■ Trecho fornecido
▬▬▬▬▬▬▬▬▬▬
Rafa não nega s oportunidades que ser filho de Bell trouxe. “Aproveitamos cada uma dessas portas abertas, mas não deixamos de correr atrás das nossas demandas também, dos nossos espaços, dos nossos projetos. Acho que reconhecer esse privilégio foi saudável no processo, não deixou a gente tirar os pés do chão”.

 Bell, Rafa e Pipo Marques
Bell, Rafa e Pipo Marques Crédito: Divulgação

É uma responsabilidade muito grande, como complementa Pipo: “A gente sabia desde o começo, inclusive, que as comparações seriam inevitáveis, pelo menos até entenderem que não queríamos imitá-lo ou ocupar o lugar dele, apenas seguir nosso caminho, fazendo as coisas do nosso jeito, mas sempre tendo ele como inspiração”.

Ana Luiza Gagliano também se reconhece como 'nepo baby'. Filha do diretor fundador do Grupo San Sebastian, André Gagliano, ela se envolveu, recentemente, na produção e marketing do projeto Pirâmide Salvador, que engloba os selos San Boate e Amsterdam. Luiza também é afilhada de José Augusto Vasconcellos, o outro sócio fundador do grupo.

“Quando comecei a acompanhar e entender um pouco do ramo em que eles estavam inseridos, estando presente nos eventos maiores e nas festas nos finais de semana da SAN e da Amsterdam, quis participar mais daquele processo, tive vontade de agregar e comecei a me arriscar a produzir minhas próprias festas no local. Além da autenticidade, meu pai e meu padrinho nunca tiveram medo de arriscar”, afirma Luiza.
▬▬▬▬▬▬▬▬▬▬
■ Problema breve A
Reproduza sem alterações, da listagem, a parte que começa na linha que contém "Kelly Skinner (98, 449)" e termina na linha que contém "Rae Hainstock (98, 640)", incluindo ambas.
■ Problema breve B
Dê seguimento ao trecho sobre os chamados "nepo babies" a partir do ponto em que ele se encerra.
O trecho e a listagem provêm de fontes distintas.

■ Listagem da tarefa
▬▬▬▬▬▬▬▬▬▬
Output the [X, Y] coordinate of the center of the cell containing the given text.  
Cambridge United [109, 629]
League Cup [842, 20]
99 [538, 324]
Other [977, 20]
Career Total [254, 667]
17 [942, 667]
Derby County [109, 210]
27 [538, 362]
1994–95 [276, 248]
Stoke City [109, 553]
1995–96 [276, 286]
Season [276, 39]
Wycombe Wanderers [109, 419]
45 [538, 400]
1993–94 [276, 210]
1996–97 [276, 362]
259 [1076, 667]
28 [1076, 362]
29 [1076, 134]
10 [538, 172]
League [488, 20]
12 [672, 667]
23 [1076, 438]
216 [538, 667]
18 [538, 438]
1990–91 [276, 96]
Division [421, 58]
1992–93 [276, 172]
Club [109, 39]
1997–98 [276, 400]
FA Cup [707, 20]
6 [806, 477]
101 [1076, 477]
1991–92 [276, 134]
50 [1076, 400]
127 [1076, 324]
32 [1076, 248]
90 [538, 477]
▬▬▬▬▬▬▬▬▬▬
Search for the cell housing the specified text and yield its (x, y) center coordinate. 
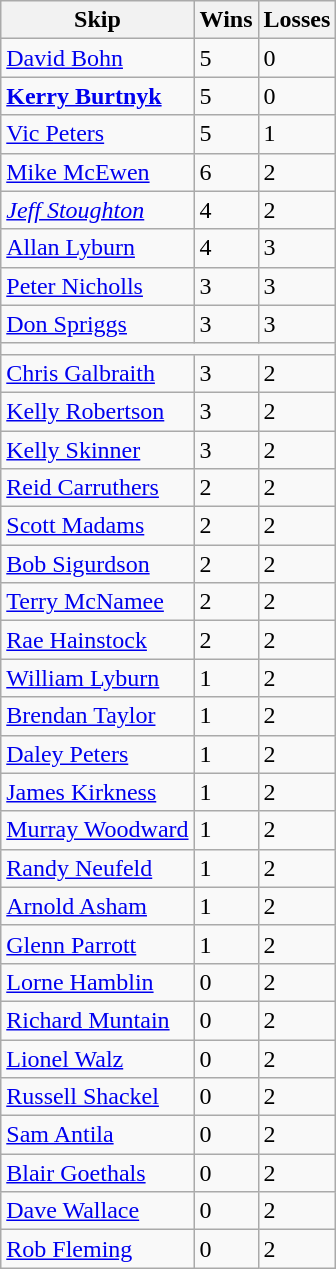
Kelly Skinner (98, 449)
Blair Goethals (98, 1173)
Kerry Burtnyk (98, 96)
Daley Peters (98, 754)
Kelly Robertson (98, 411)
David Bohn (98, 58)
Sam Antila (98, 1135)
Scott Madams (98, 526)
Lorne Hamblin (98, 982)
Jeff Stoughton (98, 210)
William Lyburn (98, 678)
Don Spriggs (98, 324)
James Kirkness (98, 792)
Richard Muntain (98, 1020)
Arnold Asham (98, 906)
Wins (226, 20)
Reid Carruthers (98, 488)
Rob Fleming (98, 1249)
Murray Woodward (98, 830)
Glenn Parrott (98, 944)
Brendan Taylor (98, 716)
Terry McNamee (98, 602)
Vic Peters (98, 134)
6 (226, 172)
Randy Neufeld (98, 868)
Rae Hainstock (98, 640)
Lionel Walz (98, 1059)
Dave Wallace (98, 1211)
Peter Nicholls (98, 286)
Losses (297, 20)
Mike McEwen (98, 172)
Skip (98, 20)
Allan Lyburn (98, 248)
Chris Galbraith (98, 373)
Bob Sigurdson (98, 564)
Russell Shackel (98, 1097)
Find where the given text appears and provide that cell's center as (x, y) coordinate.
▬▬▬▬▬▬▬▬▬▬
■ Resposta esperada A
Kelly Skinner (98, 449)
Blair Goethals (98, 1173)
Kerry Burtnyk (98, 96)
Daley Peters (98, 754)
Kelly Robertson (98, 411)
David Bohn (98, 58)
Sam Antila (98, 1135)
Scott Madams (98, 526)
Lorne Hamblin (98, 982)
Jeff Stoughton (98, 210)
William Lyburn (98, 678)
Don Spriggs (98, 324)
James Kirkness (98, 792)
Richard Muntain (98, 1020)
Arnold Asham (98, 906)
Wins (226, 20)
Reid Carruthers (98, 488)
Rob Fleming (98, 1249)
Murray Woodward (98, 830)
Glenn Parrott (98, 944)
Brendan Taylor (98, 716)
Terry McNamee (98, 602)
Vic Peters (98, 134)
6 (226, 172)
Randy Neufeld (98, 868)
Rae Hainstock (98, 640)

■ Resposta esperada B
André Gagliano e  a filha Ana Luiza, do Grupo San Sebastian
André Gagliano e a filha Ana Luiza, do Grupo San Sebastian Crédito: Marina Silva/ CORREIO

O Grupo San acaba de completar 15 anos. Além do Carnaval de Salvador, são cerca de quatro eventos grandes de nível nacional por ano, em cidades como São Paulo, Rio de Janeiro, Belo Horizonte. Por outro lado, André destaca a capacidade de renovação que a filha está trazendo para o negócio. “Meu pai tinha bloco de Carnaval e eu amava ficar do lado dele. Aprendi muito, minha escola foi essa. Ela agregou na empresa porque veio com ideias novas, sangue novo, pensamentos novos. E com Ana Luiza, vem uma galera da idade dela, da faculdade, da social dela, então ela consegue renovar a boate com público jovem, descolado, moderno, sem rótulos”.

Influência

Base sólida já construída, uma reputação estabelecida e uma rede de contatos pronta para ser aproveitada. Ainda que o setor artístico e de entretenimento seja um celeiro fértil para os 'nepo babies', o professor do Núcleo de Negócios da Wyden, Avanilton Marinho vê outros setores com oportunidades favoráveis.

“Fica evidente que os pais podem abrir muitas portas. Porém, isso não deve ser visto apenas como uma 'vantagem injusta', mas como uma realidade que faz parte de muitos setores. Ao mesmo tempo, também é importante reconhecer que essas oportunidades vêm acompanhadas de uma pressão e expectativa enormes, o que pode ser um peso para quem está começando. Setores, como moda, política e até mesmo em negócios tradicionais ou qualquer área onde o capital social e a rede de influência tenham um grande peso, é provável que os 'nepo babies' encontrem mais oportunidades”.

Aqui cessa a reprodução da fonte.